● Exercise task
Can you rewrite the items between the line holding "RAE [829, 1592]" and the line holding "This image has width=1138, height=1473.", inclusive, with "noted" swapped for "recorded" and nothing else altered?

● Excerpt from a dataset
====

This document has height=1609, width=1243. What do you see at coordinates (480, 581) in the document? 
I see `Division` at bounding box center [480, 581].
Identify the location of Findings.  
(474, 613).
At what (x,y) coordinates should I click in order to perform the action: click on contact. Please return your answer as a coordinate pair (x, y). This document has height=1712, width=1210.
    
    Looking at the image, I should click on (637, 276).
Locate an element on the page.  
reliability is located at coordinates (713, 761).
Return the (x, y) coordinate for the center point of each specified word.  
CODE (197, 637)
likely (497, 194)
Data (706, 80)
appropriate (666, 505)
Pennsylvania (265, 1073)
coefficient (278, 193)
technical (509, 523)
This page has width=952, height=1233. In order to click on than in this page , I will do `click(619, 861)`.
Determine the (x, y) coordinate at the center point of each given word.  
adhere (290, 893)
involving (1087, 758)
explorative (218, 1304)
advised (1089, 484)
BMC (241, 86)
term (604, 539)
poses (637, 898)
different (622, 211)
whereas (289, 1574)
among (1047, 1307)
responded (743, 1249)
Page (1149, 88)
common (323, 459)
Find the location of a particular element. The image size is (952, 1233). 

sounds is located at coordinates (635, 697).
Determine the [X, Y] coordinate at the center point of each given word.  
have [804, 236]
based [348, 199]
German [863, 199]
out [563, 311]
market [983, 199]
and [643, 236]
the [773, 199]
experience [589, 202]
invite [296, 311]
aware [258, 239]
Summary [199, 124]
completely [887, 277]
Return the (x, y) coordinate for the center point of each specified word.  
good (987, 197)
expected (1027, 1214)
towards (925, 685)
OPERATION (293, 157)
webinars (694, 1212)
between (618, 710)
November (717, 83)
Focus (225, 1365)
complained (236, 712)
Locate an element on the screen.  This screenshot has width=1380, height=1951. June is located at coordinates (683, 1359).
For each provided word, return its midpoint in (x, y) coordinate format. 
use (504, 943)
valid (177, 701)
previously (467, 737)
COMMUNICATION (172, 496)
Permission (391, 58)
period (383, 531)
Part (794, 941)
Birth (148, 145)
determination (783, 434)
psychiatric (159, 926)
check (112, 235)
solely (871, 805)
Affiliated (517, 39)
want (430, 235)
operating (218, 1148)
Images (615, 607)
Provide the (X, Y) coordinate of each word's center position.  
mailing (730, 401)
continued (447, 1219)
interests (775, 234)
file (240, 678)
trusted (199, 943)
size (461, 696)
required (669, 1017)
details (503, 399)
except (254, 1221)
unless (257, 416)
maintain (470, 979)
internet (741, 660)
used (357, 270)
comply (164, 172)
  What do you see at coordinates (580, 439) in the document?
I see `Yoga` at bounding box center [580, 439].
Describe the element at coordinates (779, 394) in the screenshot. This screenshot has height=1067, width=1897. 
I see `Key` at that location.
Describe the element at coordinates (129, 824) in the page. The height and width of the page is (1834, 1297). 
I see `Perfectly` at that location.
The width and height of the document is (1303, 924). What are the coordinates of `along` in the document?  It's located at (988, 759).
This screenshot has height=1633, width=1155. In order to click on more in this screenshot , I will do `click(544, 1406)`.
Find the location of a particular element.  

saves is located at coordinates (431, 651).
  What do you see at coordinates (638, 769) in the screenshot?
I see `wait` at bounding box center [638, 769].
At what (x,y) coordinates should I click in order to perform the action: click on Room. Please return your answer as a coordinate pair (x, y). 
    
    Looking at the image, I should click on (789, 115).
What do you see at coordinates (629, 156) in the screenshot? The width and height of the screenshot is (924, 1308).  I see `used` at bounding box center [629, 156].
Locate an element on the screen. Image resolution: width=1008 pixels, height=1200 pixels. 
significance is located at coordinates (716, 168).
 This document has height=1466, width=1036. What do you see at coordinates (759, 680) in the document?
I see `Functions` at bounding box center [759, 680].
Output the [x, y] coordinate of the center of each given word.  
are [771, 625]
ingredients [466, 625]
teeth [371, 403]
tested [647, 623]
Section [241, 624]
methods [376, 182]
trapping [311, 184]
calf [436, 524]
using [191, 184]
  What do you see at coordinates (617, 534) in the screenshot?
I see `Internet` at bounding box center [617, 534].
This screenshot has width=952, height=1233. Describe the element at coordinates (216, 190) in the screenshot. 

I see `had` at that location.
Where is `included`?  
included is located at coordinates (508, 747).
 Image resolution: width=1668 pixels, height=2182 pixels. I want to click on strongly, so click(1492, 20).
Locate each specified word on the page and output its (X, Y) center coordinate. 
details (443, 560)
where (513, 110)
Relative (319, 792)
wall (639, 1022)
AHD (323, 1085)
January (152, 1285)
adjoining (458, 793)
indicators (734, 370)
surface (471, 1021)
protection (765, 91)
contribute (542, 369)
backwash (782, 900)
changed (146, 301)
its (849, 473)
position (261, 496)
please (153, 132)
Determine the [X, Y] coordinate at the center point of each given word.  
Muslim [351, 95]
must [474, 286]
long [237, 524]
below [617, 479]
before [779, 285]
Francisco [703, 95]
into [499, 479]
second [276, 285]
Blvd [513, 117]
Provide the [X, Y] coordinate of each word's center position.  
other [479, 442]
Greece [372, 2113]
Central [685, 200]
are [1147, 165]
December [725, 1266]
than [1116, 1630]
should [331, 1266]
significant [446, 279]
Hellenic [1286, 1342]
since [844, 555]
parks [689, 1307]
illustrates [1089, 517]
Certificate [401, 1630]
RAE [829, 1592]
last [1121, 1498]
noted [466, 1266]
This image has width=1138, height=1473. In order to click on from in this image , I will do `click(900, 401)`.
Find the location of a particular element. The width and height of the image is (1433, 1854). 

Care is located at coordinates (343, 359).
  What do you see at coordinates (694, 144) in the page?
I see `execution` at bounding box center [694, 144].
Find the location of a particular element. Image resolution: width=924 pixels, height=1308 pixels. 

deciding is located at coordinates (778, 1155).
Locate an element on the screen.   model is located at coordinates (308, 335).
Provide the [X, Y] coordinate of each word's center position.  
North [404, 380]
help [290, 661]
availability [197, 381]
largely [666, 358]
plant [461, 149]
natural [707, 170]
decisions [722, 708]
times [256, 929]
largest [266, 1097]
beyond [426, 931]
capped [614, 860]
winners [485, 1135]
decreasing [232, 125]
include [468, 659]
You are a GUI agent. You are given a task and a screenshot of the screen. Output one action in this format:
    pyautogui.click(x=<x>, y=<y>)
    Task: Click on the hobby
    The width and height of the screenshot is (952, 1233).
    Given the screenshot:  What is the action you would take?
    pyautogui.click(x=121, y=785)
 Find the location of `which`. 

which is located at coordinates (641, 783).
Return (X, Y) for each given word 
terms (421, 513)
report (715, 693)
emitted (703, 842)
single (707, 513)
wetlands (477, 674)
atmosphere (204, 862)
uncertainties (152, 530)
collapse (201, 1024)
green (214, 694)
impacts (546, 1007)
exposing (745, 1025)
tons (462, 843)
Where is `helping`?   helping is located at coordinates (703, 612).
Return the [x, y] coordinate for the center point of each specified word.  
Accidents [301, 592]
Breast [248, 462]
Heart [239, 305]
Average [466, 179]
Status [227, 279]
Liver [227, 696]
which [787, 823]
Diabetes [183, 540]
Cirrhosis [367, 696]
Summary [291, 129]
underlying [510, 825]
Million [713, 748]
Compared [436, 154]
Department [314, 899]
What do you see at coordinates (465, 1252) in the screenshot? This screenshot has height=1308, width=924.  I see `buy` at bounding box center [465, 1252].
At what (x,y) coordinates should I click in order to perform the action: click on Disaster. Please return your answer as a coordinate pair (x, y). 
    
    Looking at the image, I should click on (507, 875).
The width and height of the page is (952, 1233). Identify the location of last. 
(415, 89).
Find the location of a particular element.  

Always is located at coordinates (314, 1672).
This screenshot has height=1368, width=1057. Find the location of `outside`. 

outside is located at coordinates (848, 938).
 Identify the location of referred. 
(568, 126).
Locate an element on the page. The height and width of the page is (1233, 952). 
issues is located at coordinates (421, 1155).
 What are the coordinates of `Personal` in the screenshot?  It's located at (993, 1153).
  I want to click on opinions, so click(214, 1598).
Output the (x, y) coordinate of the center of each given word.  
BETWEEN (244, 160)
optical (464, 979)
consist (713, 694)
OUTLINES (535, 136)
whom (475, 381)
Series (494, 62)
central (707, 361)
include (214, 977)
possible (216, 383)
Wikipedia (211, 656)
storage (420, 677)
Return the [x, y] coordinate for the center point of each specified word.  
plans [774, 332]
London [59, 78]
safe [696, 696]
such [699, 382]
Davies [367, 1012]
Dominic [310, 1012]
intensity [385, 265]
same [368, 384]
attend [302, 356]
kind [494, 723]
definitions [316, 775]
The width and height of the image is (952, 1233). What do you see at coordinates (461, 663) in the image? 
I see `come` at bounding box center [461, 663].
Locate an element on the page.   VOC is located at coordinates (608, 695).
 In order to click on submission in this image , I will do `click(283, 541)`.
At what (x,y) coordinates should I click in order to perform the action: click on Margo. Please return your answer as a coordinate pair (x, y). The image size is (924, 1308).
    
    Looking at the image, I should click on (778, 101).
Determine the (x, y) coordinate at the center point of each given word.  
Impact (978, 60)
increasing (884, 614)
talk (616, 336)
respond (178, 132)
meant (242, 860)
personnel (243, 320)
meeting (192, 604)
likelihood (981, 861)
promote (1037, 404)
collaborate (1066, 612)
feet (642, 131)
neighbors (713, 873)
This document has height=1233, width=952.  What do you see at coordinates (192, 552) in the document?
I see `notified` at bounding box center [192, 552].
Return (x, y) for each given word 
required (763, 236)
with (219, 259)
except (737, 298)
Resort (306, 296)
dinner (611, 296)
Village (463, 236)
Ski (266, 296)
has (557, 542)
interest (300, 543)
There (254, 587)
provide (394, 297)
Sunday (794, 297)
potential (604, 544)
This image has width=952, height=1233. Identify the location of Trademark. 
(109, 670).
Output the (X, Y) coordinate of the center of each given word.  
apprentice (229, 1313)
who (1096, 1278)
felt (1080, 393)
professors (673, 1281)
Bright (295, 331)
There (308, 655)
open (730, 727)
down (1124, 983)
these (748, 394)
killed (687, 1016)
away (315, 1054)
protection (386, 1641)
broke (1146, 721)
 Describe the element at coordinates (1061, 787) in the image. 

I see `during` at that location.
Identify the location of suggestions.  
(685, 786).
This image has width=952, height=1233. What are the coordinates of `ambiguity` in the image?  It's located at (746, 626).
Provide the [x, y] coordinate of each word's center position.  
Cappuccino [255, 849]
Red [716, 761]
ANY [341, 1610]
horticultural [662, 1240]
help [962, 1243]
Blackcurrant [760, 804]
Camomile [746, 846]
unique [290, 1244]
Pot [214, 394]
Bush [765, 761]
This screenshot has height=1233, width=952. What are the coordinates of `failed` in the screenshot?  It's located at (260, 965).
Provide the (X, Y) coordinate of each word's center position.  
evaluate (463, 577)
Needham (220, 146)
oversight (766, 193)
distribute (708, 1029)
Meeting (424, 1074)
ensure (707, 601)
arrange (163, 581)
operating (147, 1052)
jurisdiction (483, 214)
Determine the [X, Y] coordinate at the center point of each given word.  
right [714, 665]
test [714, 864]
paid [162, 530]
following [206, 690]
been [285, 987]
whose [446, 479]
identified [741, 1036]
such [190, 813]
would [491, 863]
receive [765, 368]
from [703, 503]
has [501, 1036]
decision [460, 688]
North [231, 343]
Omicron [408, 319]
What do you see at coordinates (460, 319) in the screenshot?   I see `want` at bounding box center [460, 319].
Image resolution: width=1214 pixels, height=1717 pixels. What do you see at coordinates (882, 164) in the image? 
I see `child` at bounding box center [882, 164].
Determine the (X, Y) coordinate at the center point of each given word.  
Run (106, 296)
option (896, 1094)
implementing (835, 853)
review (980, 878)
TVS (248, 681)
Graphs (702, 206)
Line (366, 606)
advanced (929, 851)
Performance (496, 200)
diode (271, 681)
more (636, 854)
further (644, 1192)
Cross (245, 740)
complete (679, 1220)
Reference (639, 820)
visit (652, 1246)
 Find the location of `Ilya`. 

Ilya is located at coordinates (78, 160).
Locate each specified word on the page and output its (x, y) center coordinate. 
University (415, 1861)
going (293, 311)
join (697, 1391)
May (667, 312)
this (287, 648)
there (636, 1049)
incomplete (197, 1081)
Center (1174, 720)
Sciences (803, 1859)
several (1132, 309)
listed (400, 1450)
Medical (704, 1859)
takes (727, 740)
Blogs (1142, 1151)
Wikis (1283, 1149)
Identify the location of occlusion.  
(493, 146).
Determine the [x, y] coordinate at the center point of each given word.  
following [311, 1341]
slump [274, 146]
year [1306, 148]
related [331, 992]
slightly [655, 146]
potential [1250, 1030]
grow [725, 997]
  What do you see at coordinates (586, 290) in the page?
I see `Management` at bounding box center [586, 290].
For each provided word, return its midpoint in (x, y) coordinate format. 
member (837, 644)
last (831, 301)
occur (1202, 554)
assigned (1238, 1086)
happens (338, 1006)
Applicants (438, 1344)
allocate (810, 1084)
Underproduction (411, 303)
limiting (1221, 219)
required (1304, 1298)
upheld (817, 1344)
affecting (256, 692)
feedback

====

● Answer to this exercise
RAE [829, 1592]
last [1121, 1498]
recorded [466, 1266]
This image has width=1138, height=1473. In order to click on from in this image , I will do `click(900, 401)`.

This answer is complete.